▶ _GOAL_:
From the material below, copy word for word the lines starting at the one that contains "Where should I" and ending at the one that contains "pos(920,23)", both included. Leave the pictures out.

▶ _LISTED ENTRIES_:
- - - - - - -

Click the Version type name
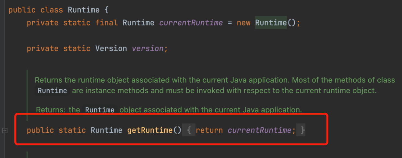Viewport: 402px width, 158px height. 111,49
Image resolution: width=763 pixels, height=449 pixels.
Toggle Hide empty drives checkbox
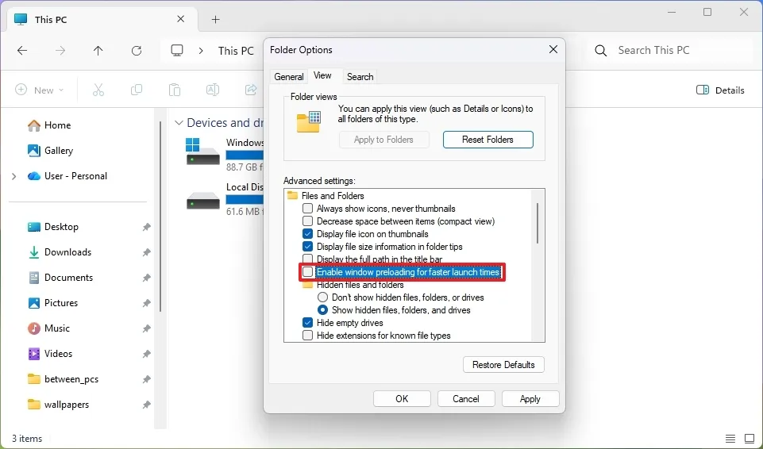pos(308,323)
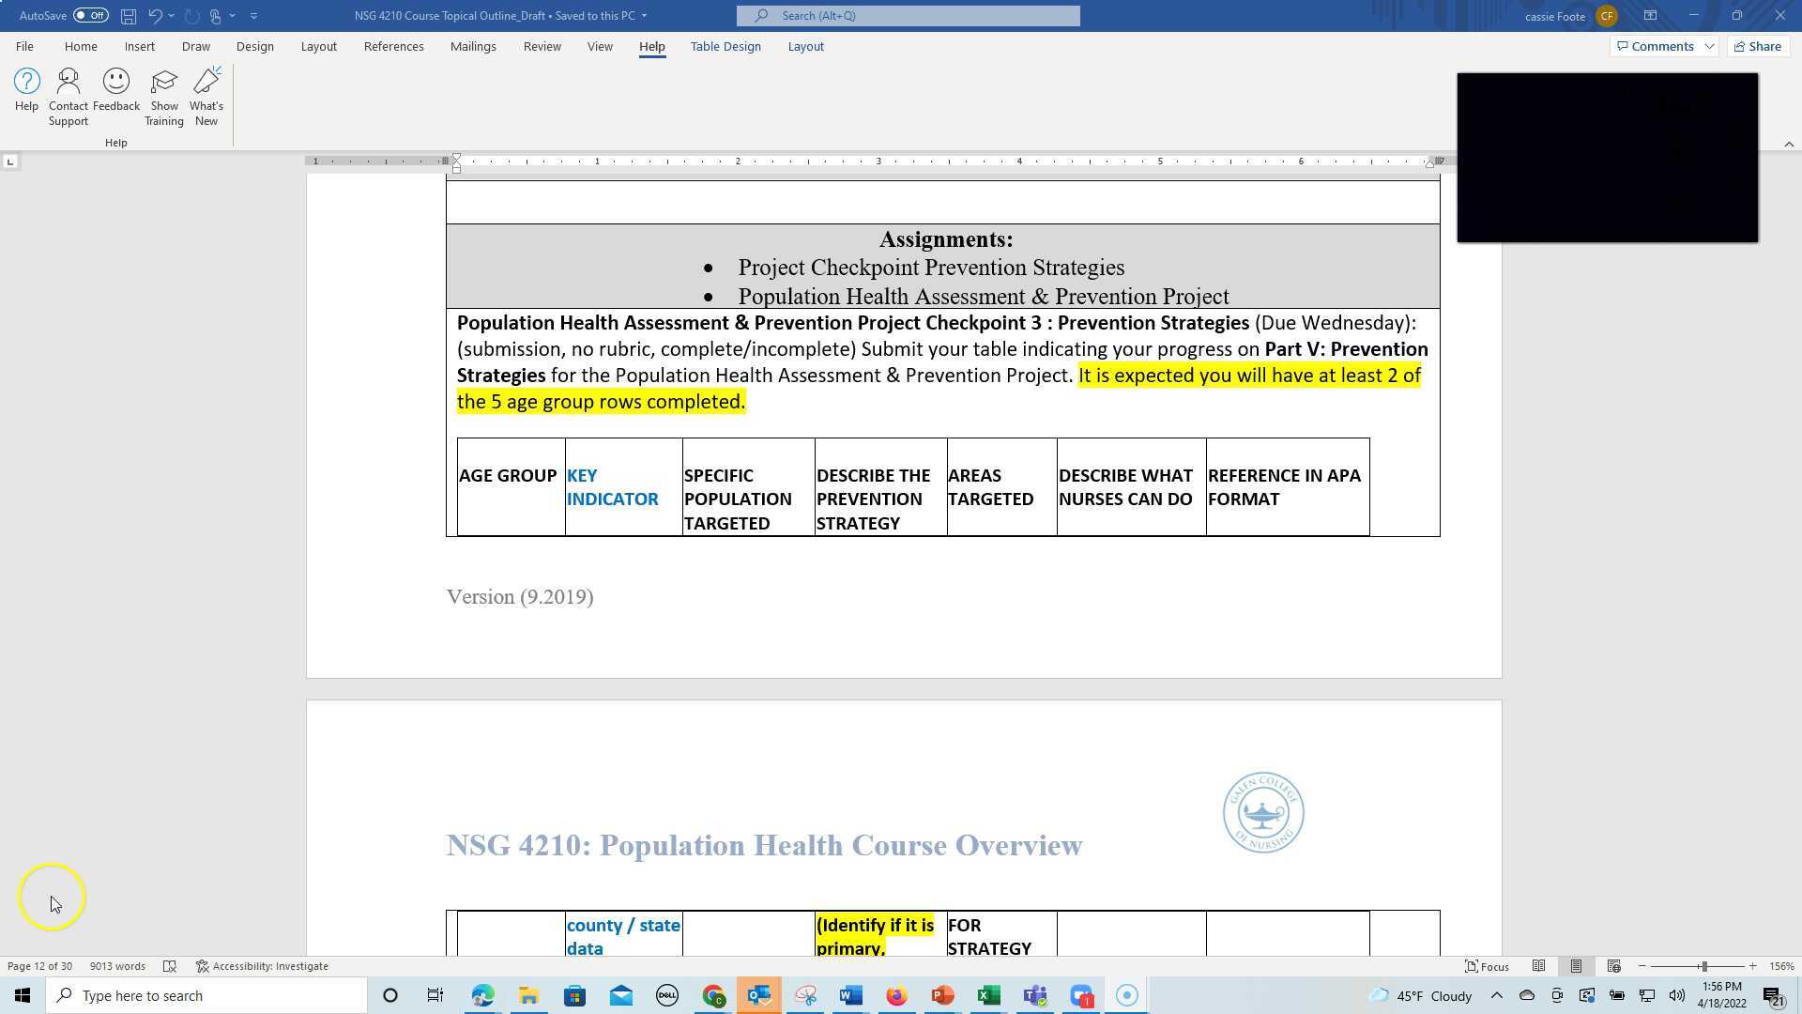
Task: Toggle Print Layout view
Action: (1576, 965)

- - - - - - -

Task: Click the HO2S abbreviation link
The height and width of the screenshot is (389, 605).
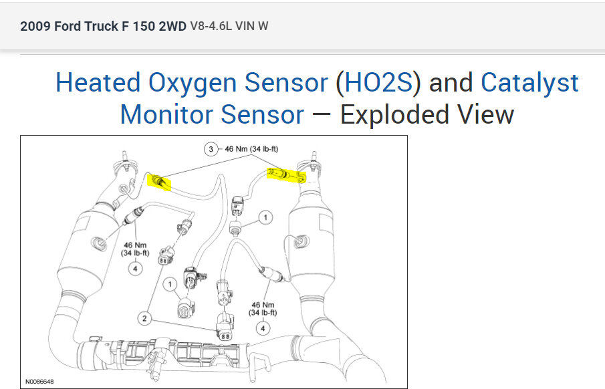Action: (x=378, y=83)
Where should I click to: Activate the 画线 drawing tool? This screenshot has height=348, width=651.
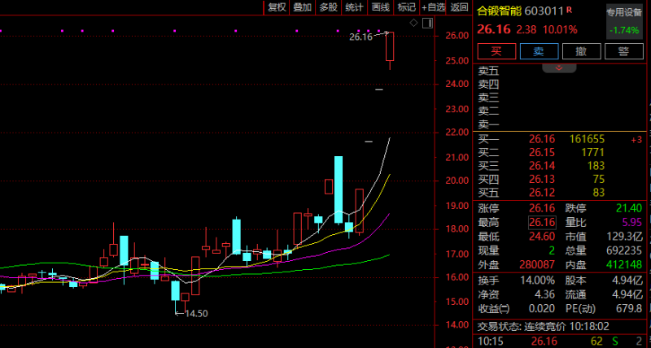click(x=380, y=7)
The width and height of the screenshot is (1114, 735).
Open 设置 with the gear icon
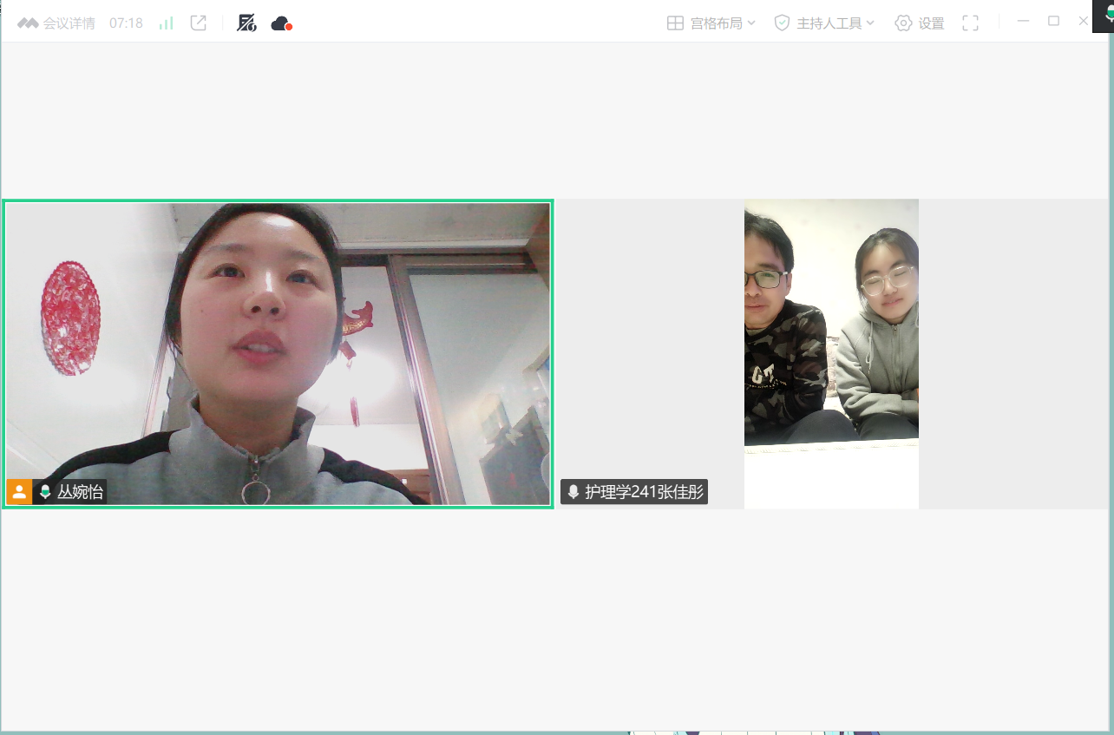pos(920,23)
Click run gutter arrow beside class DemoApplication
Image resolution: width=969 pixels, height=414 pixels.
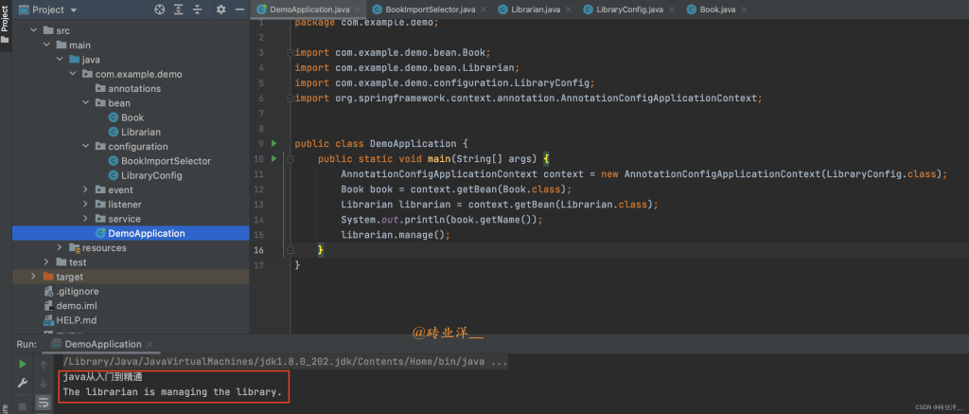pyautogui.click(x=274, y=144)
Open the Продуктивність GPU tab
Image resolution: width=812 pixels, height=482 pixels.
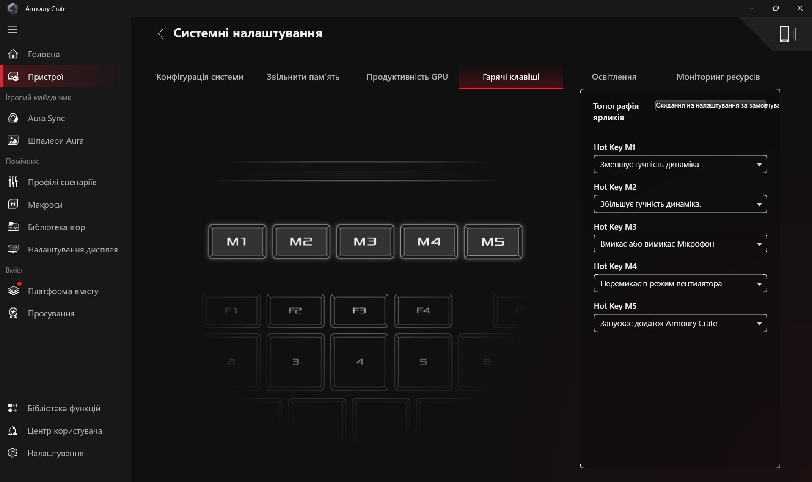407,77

- - - - - - -

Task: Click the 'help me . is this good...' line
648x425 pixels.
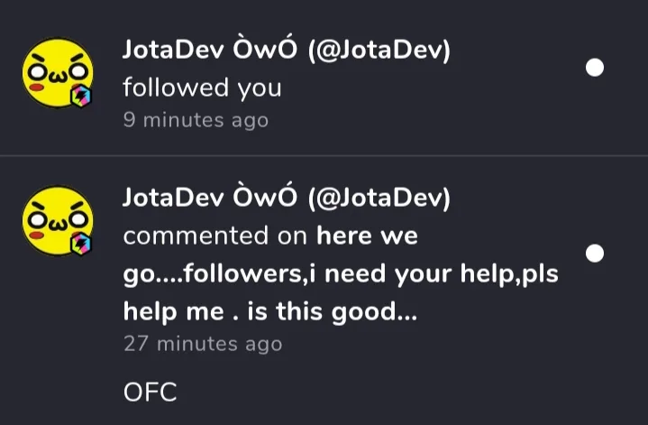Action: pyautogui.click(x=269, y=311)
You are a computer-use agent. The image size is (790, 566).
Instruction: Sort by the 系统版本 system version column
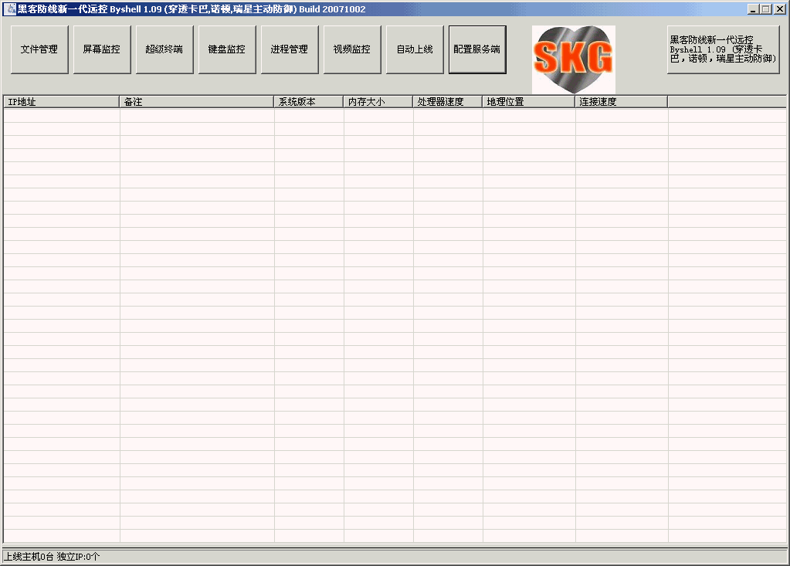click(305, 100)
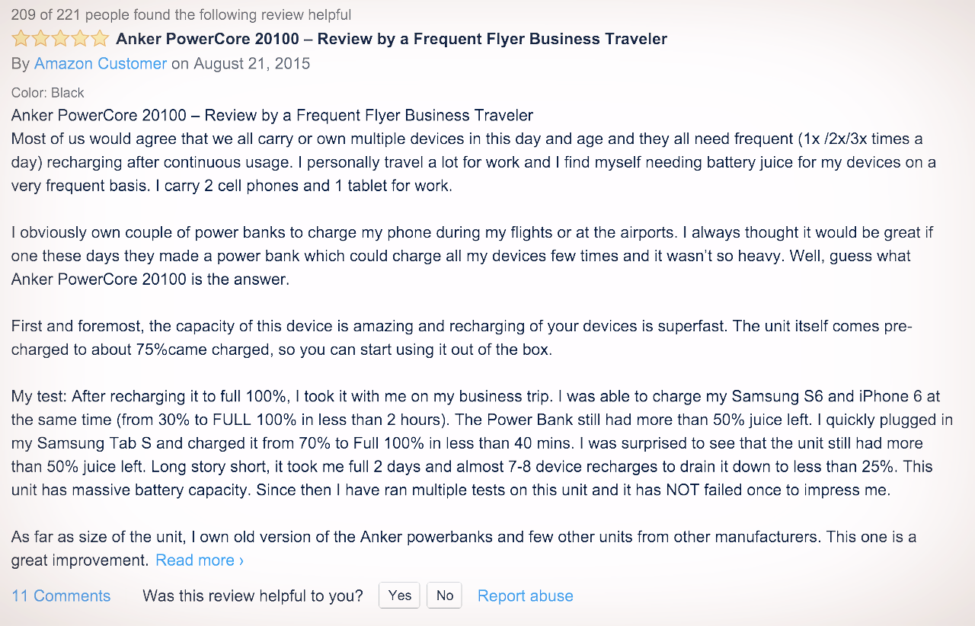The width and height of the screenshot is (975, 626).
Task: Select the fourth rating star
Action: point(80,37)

- - - - - - -

▶ _CORRECT RESULT_:
Where should I click to: Activate the 画线 drawing tool? This screenshot has height=348, width=651.
click(x=380, y=7)
The width and height of the screenshot is (1114, 735).
Open 设置 with the gear icon
pos(920,23)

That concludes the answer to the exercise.